Según la acusación formal presentada por el Distrito Sur de Nueva York, la entonces primera dama de Venezuela ordenó secuestros, golpizas y asesinatos para proteger la operación de narcotráfico que compartía con Nicolás Maduro. Bandas armadas, control territorial y violencia sistemática: eso es lo que describe el documento judicial.
Pese a no ostentar ningún cargo oficial, Cilia Flores fue durante años una de las figuras más poderosas del país, incluso más influyente que el propio Maduro. Actuaba como garante del sistema de corrupción y narcotráfico del régimen, asegurando la impunidad de su entorno familiar.
Era la figura más intocable del chavismo: una arquitecta del poder en las sombras que sobrevivió a crisis internas y escándalos internacionales. La fiscalía sostiene que aceptó sobornos para facilitar operaciones de narcotráfico y que manipuló la oficina antidrogas de Venezuela para favorecer esos intereses.
Abogada de formación, Flores se vinculó tempranamente al movimiento bolivariano y fue clave en la defensa legal de Hugo Chávez tras su intento de golpe de Estado en 1992. Esa lealtad la convirtió en una figura de absoluta confianza para el entonces líder insurgente.
Tras la llegada de Chávez al poder, fue electa diputada en el año 2000 y, en 2006, se convirtió en la primera mujer presidenta de la Asamblea Nacional. Desde esa posición consolidó el control del Parlamento y comenzó a ubicar a familiares y allegados en puestos estratégicos del Estado, dando forma a una red de poder paralela conocida como la “familia Flores”.

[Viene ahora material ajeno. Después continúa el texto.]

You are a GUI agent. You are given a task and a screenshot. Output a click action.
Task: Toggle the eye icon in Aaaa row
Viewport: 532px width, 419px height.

Su relación con Nicolás Maduro, iniciada en los círculos chavistas de los años noventa, se transformó en una alianza política decisiva. Tras la muerte de Chávez en 2013, Maduro asumió la presidencia y Flores adoptó el rol de “primera combatiente”: rechazó el título de primera dama, pero ejerció una influencia decisiva en las decisiones de gobierno y en la construcción de lealtades.
Después de la trágica muerte de Gaby Flores, Cilia adoptó a sus sobrinos Efraín Antonio Campos Flores y Frankie Francisco Flores de Freitas, a quienes crio como hijos y permitió acceder a su círculo íntimo de poder y privilegios.
En 2015, ambos fueron arrestados en Haití por la DEA cuando intentaban transportar 800 kilogramos de cocaína. Durante el juicio en Nueva York, los llamados “narcosobrinos” se referían a Cilia Flores como “mi mamá” y hablaban abiertamente del uso de infraestructura estatal venezolana para mover droga. Aun así, la condena de los sobrinos a 18 años de prisión no afectó el poder de Flores dentro del régimen.
Cuando fue arrestada el 3 de enero, Cilia Flores era reconocida como la principal protectora del entramado de corrupción y narcotráfico del chavismo, la garante de la impunidad familiar y la figura más intocable del sistema.
Flores y Maduro fueron capturados por fuerzas especiales estadounidenses en un operativo militar en Caracas y trasladados a Nueva York para enfrentar los cargos. En su primera comparecencia ante el tribunal federal de Manhattan, el 5 de enero de 2026, ambos se declararon inocentes.
Actualmente permanece bajo custodia federal en el Centro de Detención Metropolitano de Brooklyn, mientras el caso avanza. Se prevé un proceso judicial largo, dada la complejidad de la captura internacional y los retos legales que implica.
Las declaraciones públicas de la fiscalía y la acusación formal consolidan la posición del gobierno de Estados Unidos: Cilia Flores no fue simplemente la esposa de un líder político, sino una participante activa de lo que define como un “gobierno corrupto e ilegítimo” que facilitó el tráfico internacional de drogas.